[START TEXT PROVIDED]

# ASUS VG248QE Monitors' HDMI port suddenly stopped working?



## firepyromaniac (Feb 4, 2015)

Hi there. I am having a very strange issue with my ASUS VG248QE, I have owned this monitor for about a year now and have been very happy with it. Today when I try to plug my Wii U console in to play some Sm4sh however there was no signal. 

I then tried some things. 


I a lot of some things. 

Including: 

Swapping out the HDMI cable with 3 other ones, no dice. 

Restarting the Wii U, no dice.

Turning off the monitor, no dice.

Resetting the monitor's settings, no dice.

Turning off the monitor for a long period of time due to a forums suggestion, again, no dice.

Plugging the HDMI cable into a PS3, no dice. 




And now I am here. Any suggestions whatsoever would be great right now, thanks! :wink:


----------



## oscer1 (Jan 27, 2010)

hi 

since you tried two different devices i would say the HDMI port on the monitor is bad. do the dvi or disply port work?


----------



## firepyromaniac (Feb 4, 2015)

I didn't really make this clear enough in the post, the HDMI port has been used constantly and was working just fine a few days ago. Not to mention the DVI port has never had any issues.


----------



## oscer1 (Jan 27, 2010)

things can fail at any time. doesn't matter if it was working 1 minute ago and now its not. it should still be in warranty.


----------



## firepyromaniac (Feb 4, 2015)

I have done RMAs before and it's a bit of a pain, but I am willing to do it if this truly is the problem. Does anyone have a second opinion before I ship her off?


----------



## Amd_Man (Jan 27, 2009)

Does the monitor work on your PC?

[END TEXT PROVIDED]

**WORK INSTRUCTIONS**
1. In the monitor thread, how many other HDMI cables did the first poster swap in?
2. Translate this sentence from the monitor thread into Spanish: "Not to mention the DVI port has never had any issues."
3. Decide whether each statement agrees with the monitor thread, and quote the deciding words for each.
(a) The first poster had owned the monitor for about a year.
(b) Restarting the Wii U fixed the problem.
(c) oscer1 said the monitor should still be under warranty.

[START SOURCE DATA]

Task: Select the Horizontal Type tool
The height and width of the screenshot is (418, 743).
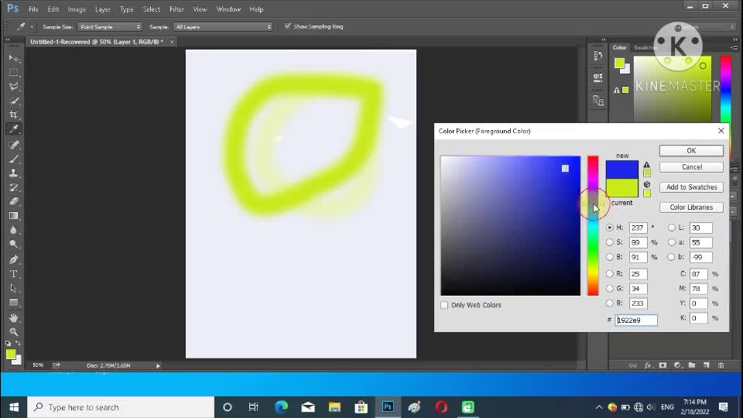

[END SOURCE DATA]

**PER-TASK ANSWERS**
1. Three.

2. Sin mencionar que el puerto DVI nunca ha tenido ningún problema.

3.
(a) Yes: "I have owned this monitor for about a year now"
(b) No: "Restarting the Wii U, no dice."
(c) Yes: "it should still be in warranty."